Data records:
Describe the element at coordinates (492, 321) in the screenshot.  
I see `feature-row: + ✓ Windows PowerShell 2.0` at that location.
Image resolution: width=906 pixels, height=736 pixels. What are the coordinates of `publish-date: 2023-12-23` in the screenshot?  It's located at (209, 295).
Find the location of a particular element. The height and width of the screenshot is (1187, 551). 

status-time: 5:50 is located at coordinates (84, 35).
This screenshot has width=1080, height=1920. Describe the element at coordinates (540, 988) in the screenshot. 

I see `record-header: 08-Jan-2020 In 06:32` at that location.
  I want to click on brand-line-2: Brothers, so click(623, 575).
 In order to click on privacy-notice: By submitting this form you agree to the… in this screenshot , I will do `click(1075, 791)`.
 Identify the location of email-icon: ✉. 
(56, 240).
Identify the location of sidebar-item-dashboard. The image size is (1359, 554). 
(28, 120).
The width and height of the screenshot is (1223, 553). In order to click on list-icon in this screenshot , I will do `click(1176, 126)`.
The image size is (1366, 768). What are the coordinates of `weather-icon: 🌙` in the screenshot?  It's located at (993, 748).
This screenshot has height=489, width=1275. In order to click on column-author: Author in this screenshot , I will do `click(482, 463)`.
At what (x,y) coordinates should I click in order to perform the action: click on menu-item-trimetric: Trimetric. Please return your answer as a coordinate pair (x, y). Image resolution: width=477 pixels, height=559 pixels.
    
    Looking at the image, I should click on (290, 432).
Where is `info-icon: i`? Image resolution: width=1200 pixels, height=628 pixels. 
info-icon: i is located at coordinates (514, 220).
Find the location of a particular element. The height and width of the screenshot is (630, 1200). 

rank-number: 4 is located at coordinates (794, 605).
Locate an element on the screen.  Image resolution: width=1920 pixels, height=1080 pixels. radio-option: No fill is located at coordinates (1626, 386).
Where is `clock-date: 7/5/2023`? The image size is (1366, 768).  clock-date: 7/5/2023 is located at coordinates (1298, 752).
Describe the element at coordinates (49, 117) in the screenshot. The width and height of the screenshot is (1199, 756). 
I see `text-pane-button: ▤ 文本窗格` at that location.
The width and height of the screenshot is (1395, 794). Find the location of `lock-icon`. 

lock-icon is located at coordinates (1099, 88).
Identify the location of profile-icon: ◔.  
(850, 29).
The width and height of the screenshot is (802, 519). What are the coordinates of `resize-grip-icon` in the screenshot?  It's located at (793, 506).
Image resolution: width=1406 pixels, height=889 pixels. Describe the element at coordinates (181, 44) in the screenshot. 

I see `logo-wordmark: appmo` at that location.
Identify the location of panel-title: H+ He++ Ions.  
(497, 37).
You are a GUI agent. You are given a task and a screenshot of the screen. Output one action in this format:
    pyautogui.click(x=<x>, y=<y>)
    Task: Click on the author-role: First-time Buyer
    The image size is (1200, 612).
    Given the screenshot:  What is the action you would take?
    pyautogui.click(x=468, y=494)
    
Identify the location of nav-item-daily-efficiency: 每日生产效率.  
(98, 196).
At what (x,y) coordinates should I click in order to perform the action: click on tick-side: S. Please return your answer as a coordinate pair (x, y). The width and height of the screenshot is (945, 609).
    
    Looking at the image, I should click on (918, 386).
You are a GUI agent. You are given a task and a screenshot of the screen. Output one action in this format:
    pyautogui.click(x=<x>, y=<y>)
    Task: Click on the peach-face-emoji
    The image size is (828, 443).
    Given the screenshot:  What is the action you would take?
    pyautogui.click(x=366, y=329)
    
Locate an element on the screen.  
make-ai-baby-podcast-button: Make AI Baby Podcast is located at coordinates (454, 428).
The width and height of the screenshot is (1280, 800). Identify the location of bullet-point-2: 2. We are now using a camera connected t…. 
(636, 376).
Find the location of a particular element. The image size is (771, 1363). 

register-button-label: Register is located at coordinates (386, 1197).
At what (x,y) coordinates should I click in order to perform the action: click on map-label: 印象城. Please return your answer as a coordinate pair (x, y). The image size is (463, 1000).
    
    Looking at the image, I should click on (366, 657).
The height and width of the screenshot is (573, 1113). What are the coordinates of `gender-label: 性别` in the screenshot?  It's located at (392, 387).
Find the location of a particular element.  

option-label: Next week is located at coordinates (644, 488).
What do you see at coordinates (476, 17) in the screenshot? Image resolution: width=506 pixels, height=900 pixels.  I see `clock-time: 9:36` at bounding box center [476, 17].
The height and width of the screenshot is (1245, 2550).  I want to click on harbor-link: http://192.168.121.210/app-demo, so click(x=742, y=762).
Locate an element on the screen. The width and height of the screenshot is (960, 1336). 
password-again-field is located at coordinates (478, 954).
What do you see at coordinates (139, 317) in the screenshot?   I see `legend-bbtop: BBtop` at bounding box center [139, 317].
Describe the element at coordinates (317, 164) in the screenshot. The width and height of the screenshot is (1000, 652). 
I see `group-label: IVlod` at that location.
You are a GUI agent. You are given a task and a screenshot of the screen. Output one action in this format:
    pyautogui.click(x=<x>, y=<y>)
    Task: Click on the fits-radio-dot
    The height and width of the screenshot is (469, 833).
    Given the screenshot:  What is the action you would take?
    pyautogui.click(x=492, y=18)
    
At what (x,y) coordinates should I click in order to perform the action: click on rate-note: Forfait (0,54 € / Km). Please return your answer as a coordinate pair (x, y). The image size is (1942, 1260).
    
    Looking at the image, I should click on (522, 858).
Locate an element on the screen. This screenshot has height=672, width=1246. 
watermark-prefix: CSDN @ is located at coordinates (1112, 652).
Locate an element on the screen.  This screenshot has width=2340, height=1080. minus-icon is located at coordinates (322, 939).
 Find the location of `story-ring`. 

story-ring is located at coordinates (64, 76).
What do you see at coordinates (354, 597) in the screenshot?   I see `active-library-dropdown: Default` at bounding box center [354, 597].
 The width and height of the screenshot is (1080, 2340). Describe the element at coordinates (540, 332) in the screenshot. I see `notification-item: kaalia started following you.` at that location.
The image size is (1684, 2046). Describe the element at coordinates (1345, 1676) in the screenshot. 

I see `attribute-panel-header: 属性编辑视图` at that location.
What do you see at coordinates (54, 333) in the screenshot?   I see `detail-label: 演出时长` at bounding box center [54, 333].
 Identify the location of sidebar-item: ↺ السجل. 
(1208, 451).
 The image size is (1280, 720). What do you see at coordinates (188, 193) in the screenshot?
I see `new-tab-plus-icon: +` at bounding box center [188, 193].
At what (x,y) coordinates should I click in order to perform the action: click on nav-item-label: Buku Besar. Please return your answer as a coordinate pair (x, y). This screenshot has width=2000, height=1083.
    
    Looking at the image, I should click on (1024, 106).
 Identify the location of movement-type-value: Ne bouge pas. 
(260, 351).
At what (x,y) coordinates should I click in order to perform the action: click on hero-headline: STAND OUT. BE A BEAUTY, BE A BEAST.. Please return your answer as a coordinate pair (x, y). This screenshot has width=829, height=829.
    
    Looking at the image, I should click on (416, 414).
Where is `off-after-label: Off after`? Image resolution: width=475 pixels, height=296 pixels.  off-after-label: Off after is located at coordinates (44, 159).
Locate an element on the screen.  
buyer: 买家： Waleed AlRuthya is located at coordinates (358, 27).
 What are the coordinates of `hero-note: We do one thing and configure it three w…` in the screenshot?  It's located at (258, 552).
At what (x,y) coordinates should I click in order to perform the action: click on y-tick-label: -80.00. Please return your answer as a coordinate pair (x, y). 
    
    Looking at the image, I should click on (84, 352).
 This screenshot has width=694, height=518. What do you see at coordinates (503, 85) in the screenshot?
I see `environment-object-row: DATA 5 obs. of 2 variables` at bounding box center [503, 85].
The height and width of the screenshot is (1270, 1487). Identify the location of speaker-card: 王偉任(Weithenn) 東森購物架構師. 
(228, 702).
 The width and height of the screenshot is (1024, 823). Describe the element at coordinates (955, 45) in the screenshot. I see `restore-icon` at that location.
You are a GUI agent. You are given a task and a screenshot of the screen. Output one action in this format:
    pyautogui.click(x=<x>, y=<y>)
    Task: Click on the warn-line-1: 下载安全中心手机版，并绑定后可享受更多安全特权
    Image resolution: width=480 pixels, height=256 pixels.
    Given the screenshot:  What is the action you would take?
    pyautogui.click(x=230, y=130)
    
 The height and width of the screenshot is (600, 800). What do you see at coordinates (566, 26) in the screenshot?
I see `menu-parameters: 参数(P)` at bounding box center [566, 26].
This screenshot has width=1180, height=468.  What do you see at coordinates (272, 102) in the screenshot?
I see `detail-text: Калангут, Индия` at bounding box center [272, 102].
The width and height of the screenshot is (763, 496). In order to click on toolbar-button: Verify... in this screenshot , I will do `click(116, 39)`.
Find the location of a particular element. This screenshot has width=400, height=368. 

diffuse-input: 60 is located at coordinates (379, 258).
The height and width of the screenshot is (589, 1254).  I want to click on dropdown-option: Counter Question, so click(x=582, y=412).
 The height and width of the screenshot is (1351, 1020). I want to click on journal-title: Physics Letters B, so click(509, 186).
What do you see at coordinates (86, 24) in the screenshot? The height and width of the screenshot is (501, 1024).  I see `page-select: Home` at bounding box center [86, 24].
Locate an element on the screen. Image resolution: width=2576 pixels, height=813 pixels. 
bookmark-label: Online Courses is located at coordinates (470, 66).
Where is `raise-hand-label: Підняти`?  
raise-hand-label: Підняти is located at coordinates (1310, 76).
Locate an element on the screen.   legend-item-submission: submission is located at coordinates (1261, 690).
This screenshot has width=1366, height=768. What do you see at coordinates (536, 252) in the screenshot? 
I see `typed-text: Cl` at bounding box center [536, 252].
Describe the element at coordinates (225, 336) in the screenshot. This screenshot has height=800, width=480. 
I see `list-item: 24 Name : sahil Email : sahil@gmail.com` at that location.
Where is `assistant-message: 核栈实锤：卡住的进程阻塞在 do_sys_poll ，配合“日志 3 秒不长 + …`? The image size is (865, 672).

What is needed: In the listing above, retype the lines starting with the line that contains "pixels, height=628 pixels." and going on through the line that contains "rank-number: 4 is", keeping every character the same.

Written response:
Where is `info-icon: i`? Image resolution: width=1200 pixels, height=628 pixels. 
info-icon: i is located at coordinates (514, 220).
Find the location of a particular element. The height and width of the screenshot is (630, 1200). 

rank-number: 4 is located at coordinates (794, 605).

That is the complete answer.